PHP package for searching document object model efficiently and with more readable way.

Installation

$ composer require amsify42/php-domfinder

Table of Contents

  1. Loading Source
  2. Important Notes
  3. Meta Tags
  4. Elements
  5. Element Class
  6. Element Id
  7. Element Attribute
  8. Regex Extraction
  9. Element Methods
  10. Multi Level Finder

1. Loading Source


File

$domFinder 	= new Amsify42\DOMFinder\DOMFinder('path/to/file.html');
// or
$domFinder 	= new Amsify42\DOMFinder\DOMFinder();
$domFinder->load('path/to/file.html');

HTML

$domFinder 	= new Amsify42\DOMFinder\DOMFinder('path/to/file.html', 'html');
// or
$domFinder 	= new Amsify42\DOMFinder\DOMFinder();
$domFinder->loadHTML('path/to/file.html');

XML

$domFinder 	= new Amsify42\DOMFinder\DOMFinder('path/to/file.xml', 'xml');
// or
$domFinder 	= new Amsify42\DOMFinder\DOMFinder();
$domFinder->loadXML('path/to/file.xml');

URL

For HTML

$domFinder 	= new Amsify42\DOMFinder\DOMFinder('http://www.site.com/file.html', 'html', true);
// or
$domFinder 	= new Amsify42\DOMFinder\DOMFinder();
$domFinder->loadHTML('http://www.site.com/file.html', true);

For XML

$domFinder 	= new Amsify42\DOMFinder\DOMFinder('http://www.site.com/file.xml', 'xml', true);
// or
$domFinder 	= new Amsify42\DOMFinder\DOMFinder();
$domFinder->loadXML('http://www.site.com/file.xml', true);

Using helper method

$domFinder = get_dom_finder('http://www.site.com/file.html', 'html', true);

Note: Make sure you pass true as 3rd parameter to constructor/helper method or 2nd parameter to load method for loading content from URL.

2. Important Notes


Amsify42\DOMFinder\DOMFinder class uses Amsify42\DOMFinder\DOM\Document which extends PHP pre defined class DOMDocument. You can use all the methods of DOMDocument using this instance

$domFinder->dom();	

Example:

$domFinder->dom()->getElementsByTagName('p');	

Amsify42\DOMFinder\DOMFinder class uses PHP pre defined class DomXPath for querying document. If you want to use all the methods of DomXPath, you can use this instance

$domFinder->finder();

Example:

$domFinder->finder()->query("/div[@class='body-entry']");	

All the element results you get after querying document will be of type Amsify42\DOMFinder\DOM\Element which extends PHP pre defined class DOMElement.

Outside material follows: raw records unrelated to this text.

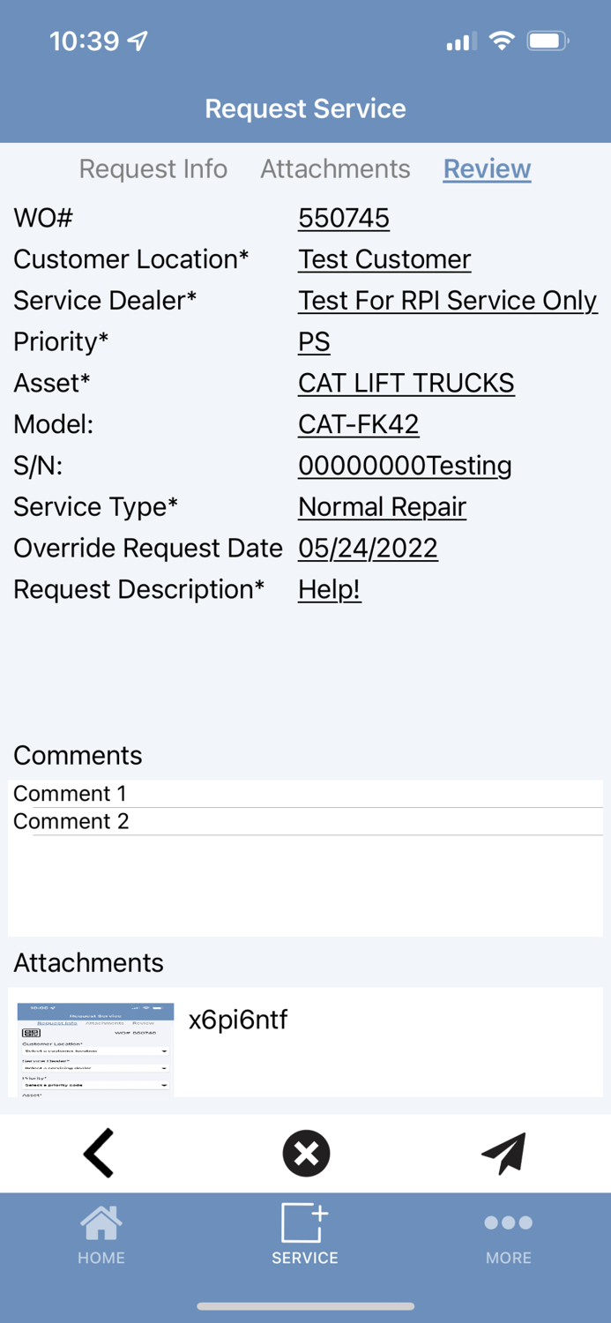Viewport: 611px width, 1323px height.
Task: Tap the Wi-Fi status bar icon
Action: 501,40
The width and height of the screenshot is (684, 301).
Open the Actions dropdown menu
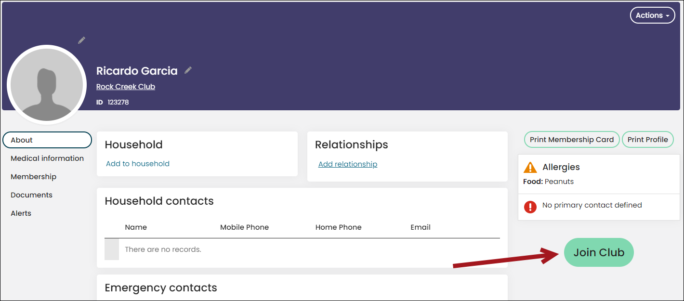[652, 15]
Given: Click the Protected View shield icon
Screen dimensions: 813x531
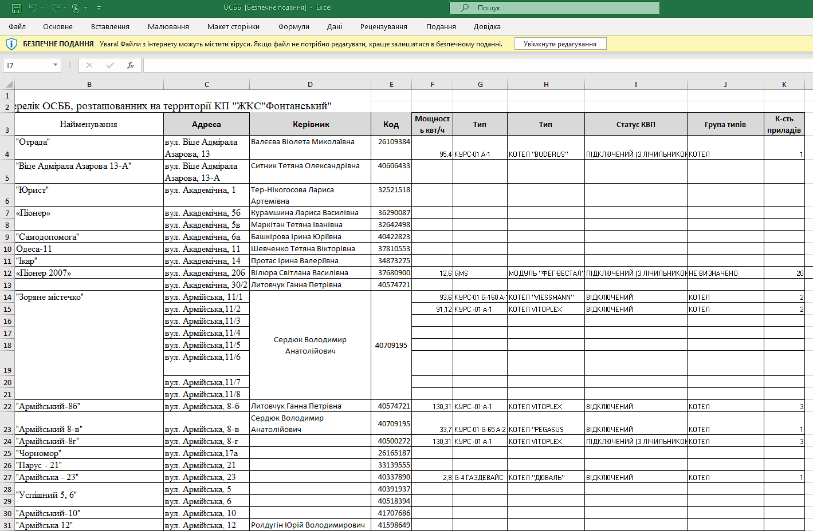Looking at the screenshot, I should click(x=11, y=44).
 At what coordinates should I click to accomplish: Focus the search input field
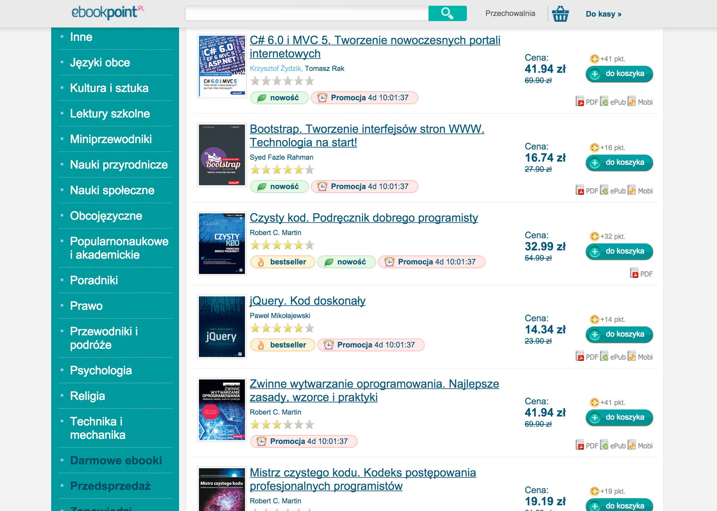tap(307, 13)
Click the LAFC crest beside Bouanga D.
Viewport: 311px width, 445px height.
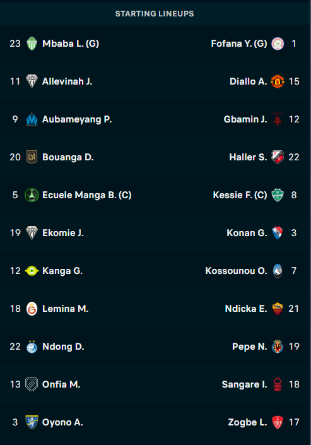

$anchors = $domFinder->find('a')->byClass('action-link')->all();
if($anchors->length)
{
	foreach($anchors as $anchor)
	{
		var_dump($anchor); // Will be of type Amsify42\DOMFinder\DOM\Element which extends DOMElement
	}
}

You can use all the methods of DOMElement from all the element items. Example:

foreach($anchors as $anchor)
{
	$anchor->getAttribute('href');
}

Most importantly, whenever you try to get the first or particular key element by index, it will either return NULL or element of type Amsify42\DOMFinder\DOM\Element. Examples:

$para = $domFinder->getFirstElement('p');
// or
$para = $domFinder->getElement('p', 1);
// or
$para = $domFinder->findFirst('p');
// or
$para = $domFinder->find('p')->first();
// or
$para = $domFinder->find('p')->get(1);

3. Meta Tags


After source has been loaded, you can use these meta tags related methods.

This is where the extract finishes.